There are a few things on my list of priorities. Two major parts I’m currently slowly working on are splitting out the workpiece/sentencepiece tokenizer into a separate package and GPU abstraction for attentions. Besides, I would also want to enhance HuggingFaceApi.jl to use huggingface’s dataset viewer API and use DuckDB.jl to load those processed datasets. Unfortunately, my current bandwidth is mostly allocated to surviving and job hunting, so you probably won’t be able to see them in the near future.

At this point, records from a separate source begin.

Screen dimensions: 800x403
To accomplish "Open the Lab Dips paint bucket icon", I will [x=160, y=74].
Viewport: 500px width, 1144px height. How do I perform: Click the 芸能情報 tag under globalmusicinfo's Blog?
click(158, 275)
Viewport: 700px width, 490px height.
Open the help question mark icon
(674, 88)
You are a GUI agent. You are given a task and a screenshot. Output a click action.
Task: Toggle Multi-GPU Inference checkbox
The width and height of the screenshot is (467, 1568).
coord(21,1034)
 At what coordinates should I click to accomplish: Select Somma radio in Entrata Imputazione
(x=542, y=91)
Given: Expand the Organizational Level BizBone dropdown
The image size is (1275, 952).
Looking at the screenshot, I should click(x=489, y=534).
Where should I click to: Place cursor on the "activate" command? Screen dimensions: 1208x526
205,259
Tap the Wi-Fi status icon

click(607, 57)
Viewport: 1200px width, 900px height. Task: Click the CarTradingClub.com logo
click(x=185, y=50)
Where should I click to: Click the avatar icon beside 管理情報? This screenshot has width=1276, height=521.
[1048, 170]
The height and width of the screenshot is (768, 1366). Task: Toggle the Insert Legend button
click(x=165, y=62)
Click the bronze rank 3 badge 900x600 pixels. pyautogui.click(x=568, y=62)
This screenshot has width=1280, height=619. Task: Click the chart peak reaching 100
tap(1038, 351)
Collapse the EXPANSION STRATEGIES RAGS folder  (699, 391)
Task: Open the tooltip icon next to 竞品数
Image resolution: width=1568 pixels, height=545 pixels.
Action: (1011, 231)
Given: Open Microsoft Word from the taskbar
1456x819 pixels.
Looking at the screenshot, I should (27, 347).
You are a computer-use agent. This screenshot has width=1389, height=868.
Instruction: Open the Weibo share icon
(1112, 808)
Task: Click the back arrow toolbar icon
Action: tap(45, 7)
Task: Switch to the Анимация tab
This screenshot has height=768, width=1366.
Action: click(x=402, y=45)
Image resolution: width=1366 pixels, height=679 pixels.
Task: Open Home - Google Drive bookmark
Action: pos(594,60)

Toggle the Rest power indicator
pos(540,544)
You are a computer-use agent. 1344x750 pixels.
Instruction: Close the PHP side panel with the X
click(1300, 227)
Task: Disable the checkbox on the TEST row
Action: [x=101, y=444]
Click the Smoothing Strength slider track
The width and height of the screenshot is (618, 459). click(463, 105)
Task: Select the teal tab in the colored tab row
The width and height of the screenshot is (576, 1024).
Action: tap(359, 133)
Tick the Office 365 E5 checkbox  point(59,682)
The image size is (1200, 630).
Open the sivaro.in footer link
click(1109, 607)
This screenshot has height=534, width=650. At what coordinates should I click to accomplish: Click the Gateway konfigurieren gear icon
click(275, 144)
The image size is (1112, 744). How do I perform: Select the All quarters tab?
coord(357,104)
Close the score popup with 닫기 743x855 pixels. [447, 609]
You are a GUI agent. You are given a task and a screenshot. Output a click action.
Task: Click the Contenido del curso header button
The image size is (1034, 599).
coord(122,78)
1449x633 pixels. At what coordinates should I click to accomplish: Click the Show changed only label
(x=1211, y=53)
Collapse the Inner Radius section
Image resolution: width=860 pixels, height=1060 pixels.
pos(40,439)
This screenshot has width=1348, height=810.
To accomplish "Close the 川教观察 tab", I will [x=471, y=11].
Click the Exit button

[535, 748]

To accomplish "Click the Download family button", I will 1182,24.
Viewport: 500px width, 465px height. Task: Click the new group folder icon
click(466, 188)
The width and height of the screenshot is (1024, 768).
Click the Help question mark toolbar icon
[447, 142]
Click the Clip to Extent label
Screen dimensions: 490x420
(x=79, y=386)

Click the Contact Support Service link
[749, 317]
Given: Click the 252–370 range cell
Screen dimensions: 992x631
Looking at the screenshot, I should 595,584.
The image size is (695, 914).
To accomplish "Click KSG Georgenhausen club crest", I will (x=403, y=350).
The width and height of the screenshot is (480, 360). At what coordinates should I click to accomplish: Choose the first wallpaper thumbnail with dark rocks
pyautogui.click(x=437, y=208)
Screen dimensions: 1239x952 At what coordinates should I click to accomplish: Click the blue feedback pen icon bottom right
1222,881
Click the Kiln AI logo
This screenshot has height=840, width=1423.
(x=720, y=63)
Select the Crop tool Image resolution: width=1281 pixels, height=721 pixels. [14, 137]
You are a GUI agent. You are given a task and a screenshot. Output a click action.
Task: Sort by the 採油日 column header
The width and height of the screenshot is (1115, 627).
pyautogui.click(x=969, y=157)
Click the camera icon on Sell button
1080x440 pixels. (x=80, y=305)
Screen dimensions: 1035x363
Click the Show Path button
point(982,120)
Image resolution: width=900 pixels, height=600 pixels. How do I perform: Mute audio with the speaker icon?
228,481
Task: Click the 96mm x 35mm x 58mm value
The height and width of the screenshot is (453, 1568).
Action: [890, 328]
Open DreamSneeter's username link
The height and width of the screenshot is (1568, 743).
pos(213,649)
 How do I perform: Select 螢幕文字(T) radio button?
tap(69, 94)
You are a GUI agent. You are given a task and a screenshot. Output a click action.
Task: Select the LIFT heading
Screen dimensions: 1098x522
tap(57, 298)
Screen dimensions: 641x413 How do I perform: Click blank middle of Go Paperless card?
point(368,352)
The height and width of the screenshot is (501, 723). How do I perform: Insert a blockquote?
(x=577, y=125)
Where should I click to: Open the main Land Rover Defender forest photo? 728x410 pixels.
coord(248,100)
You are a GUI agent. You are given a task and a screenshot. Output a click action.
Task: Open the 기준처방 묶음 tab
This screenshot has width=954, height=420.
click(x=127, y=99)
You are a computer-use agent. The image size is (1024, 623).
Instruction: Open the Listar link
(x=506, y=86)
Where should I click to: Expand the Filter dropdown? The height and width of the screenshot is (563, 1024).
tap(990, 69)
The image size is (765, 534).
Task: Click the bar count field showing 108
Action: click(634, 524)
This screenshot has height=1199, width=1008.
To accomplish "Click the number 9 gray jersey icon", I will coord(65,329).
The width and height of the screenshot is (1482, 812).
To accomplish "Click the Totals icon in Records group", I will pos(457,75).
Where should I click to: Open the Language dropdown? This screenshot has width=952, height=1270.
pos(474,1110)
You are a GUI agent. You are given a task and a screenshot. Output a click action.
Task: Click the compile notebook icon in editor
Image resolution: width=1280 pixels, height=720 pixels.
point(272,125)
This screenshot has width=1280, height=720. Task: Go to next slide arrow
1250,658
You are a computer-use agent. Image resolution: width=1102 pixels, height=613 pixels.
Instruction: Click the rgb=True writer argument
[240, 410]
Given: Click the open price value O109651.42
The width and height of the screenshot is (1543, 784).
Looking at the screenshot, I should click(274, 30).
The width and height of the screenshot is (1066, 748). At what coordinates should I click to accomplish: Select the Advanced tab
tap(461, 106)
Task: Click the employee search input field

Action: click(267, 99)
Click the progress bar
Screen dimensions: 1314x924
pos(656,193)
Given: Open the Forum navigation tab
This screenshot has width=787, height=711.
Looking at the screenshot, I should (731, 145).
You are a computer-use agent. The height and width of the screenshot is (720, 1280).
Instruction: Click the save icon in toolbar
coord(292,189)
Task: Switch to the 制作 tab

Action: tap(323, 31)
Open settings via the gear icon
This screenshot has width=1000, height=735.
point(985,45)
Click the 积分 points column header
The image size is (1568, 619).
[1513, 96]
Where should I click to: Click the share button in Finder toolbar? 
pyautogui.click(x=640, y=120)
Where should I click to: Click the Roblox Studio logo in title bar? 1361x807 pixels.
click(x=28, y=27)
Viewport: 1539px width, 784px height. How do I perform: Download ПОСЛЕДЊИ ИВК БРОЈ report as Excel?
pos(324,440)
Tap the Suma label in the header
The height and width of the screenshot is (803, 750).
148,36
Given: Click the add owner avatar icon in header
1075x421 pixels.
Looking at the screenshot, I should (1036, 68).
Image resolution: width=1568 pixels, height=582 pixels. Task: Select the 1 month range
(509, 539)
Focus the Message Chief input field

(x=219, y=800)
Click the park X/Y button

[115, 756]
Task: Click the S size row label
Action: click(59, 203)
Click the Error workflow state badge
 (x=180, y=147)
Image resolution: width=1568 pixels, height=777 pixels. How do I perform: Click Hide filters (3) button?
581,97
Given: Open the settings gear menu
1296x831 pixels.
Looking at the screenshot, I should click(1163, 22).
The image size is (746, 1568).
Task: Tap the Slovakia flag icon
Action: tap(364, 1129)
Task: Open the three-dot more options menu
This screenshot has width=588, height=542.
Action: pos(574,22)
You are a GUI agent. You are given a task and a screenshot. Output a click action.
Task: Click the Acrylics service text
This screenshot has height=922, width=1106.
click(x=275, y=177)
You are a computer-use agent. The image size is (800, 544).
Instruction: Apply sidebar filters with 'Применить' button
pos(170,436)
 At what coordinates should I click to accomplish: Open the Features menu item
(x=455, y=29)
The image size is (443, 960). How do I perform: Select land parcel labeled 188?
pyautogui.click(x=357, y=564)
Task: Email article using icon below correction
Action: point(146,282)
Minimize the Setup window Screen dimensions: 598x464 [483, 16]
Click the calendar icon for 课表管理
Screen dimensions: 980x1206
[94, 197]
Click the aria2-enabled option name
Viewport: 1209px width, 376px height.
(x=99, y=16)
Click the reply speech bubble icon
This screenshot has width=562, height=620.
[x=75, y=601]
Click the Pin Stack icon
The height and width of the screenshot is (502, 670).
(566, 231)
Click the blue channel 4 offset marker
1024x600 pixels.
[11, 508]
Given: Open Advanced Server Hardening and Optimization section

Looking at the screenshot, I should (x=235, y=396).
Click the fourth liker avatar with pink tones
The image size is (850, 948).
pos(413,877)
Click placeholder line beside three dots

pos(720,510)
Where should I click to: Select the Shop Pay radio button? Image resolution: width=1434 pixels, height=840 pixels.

One package I would love to see and surely beyond my scope is a better data loader design/interface with distributed support. I only roughly scan through so this might not be precise, but it seems the data loaders we have are relatively naive compared to the distributed data loader in pytorch or huggingface.

6 Likes

I will be back, I want to do the fastest Llama2.jl gpu support I can do, I just couldn’t finish it ye.

I am curious how fast things would get if we fuse most kernel calls (I keep hearing it is already done, but I want to double test it).

2 Likes